Keywords: biodefense; calibration; immunochromatographic assay; pathogen; quantitative detection.

Figure 1

The criteria program and an illustration of the UPT-LF assay. (A) Program for the UPT-LF assay criteria. (B) The photograph of UPT biosensor scanning of a strip. (C) The detection result shows the concentration of bacteria. The signal peak on the left is derived from the control band, and that on the right is derived from the test band. (D) Information stored by the UPT-LF biosensor including time, sample ID, detection target, concentration of the target, the value of the signal for the test band and control band, T/C ratio, as well as the parameters for standard curves (y = Ax + B, the logarithm of T/C-cutoff as x and the logarithm of concentration as y) for quantitation of the concentration of target bacteria, including the cut-off, A and B. Some information, with the exception of the detection result, was recorded in radiofrequency identification devices (RFID) for each commercial strip, and this can be revised through a new record after calibration.

Figure 2

Staining of the spores and vegetative forms of B. anthracis. B. anthracis Sterne (A) and B. cereus 41 (B) spores stained with malachite green. (C) Vegetative form of B. anthracis Sterne among spores stained with crystal violet-iodine. (D) Vegetative form of B. subtilis stained with crystal violet-iodine. (E) B. subtilis spores stained with crystal violet-iodine.

Figure 3

Preincubation times and growth curves for Y. pestis 91001 (A,C) and B. abortus S19 (B,D) in the LB and BHI media.

Figure 4

Optical densities of Y. pestis 91001(A) and B. abortus S19 (B) in LB or BHI medium and normal saline. Asterisks denote significant differences in OD value (t-test; p < 0.05; n = 3).

Figure 5

Comparison of different bacterial counting methods. (A) Reference Material for Bacterial Content of the Plague Vaccine, Brucellosis Vaccine, and Anthrax Vaccine from NIFDC. Standard curves of the reference material for counting Y. pestis (B), Brucella spp. (C), and B. anthracis (D) were plotted based on optical density. (E) Comparison of the bacterial concentrations determined by the reference material method and the plate-counting method (Hiss agar plate containing 5% goat blood for Y. pestis 91001, BHI plate containing 5% goat blood for B. abortus S19, and LB plate and LB plate containing 5% goat blood for B. anthracis Stern spores). Asterisks denote significant differences in bacterial concentrations determined by the counting methods (t-test; p < 0.05; n = 3).

Figure 6

Differences in the UPT-LF detection results for Y. pestis 91001, B. abortus S19, and B. anthracis Sterne cultured in liquid and solid media. The growth conditions for Y. pestis (A) and B. abortus (B) differed on different solid media. UPT-LF detection results for Y. pestis differed significantly between liquid LB broth and LB plates (C) and for B. abortus S19 between the liquid BHI medium and BHI plates (D).
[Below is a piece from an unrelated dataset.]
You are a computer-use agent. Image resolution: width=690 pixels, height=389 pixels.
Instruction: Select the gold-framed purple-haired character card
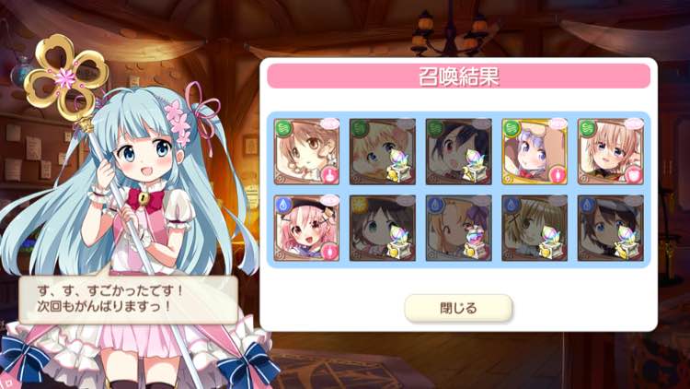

All bacterial concentrations were determined using the NIFDC reference material, and the standard curves for the UPT-LF assay for quantifying Y. pestis 91001 (E), B. abortus S19 (F), and B. anthracis Sterne spores (G) were plotted after calibration. Asterisks denote significant differences in UPT-LF results for bacterial culture of liquid and solid medium (t-test; p < 0.05; n = 3).

Figure 7

Detection results for different Y. pestis, Brucella spp., and B. anthracis strains. (A) Detection results for Y. pestis stains and the F1 antigen via a UPT-LF assay and CG-ICA. (B) Detection results for Brucella spp. strains via UPT-LF and CG-ICA methods. (C) Detection results for B. anthracis strains via a UPT-LF assay.

Figure 8

Detection results for the UPT-LF assay for Y. pestis (A) and Brucella spp. strains (B) in accelerated stability assessments.